In addition, the government initially claimed that the population would encounter “fatigue” if countermeasures are implemented early, and would get tired of self-quarantining, and that “nudges” to encourage people to wash their hands more frequently were sufficient. At the time this piece was published, over 500
behavioural scientists had signed an open letter urging the government to publish their evidence for this claim, stating that they are “not convinced that enough is known about ‘behavioural fatigue’ or to what extent these insights apply to the current exceptional circumstances.”
The evidence that emerged was surprising. On Friday, one of the government’s advisors
explained that the idea of social fatigue, which was used as a rationale to
delay quarantine, was based on a
literature review of the psychological impacts of quarantine.
But crucially, the literature review made no mention or recommendations of how early quarantines should be implemented. It also stated explicitly that only a few of the papers it included directly compared quarantined versus unquarantined patients, which makes it difficult to establish whether quarantine would cause
more panic and social fatigue in an epidemic than the absence of quarantine.
The other
paper cited as “influential” in the government’s strategy was in fact a working paper that was published a single day before the government’s delays to quarantines were announced. As with the previous paper, it made no recommendations as to when quarantines should be implemented.

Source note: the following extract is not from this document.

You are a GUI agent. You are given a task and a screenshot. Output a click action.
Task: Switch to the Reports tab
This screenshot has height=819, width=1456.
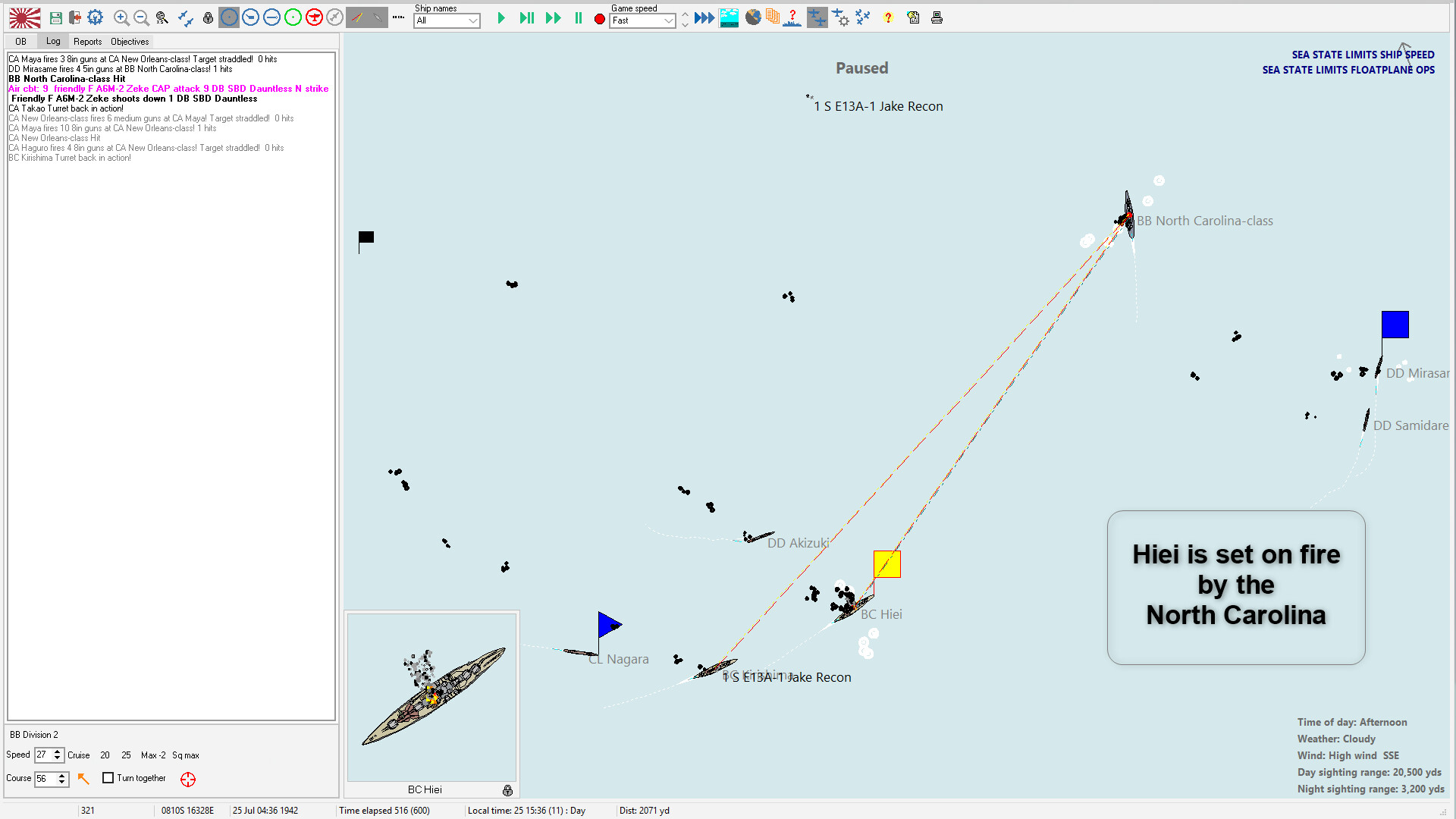87,41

There may be real and substantial psychological, medical and economic side effects of quarantine measures, and of a pandemic more generally, regardless of whether individuals are quarantined or not. But given the exponential nature of the disease’s spread, these effects should be mitigated alongside countermeasures, not traded off for them. If the government believed that individuals would feel fatigued by taking self-isolation procedures and social distancing measures, they should have provided top-down assistance and coordination to alleviate this.
And if these papers represent the basis for the government’s strategy to delay quarantine, they should be seriously questioned. Substantial social distancing measures are recommended by
WHO and the
CDC to be implemented
as soon as possible if there is evidence for local community transmission of COVID-19.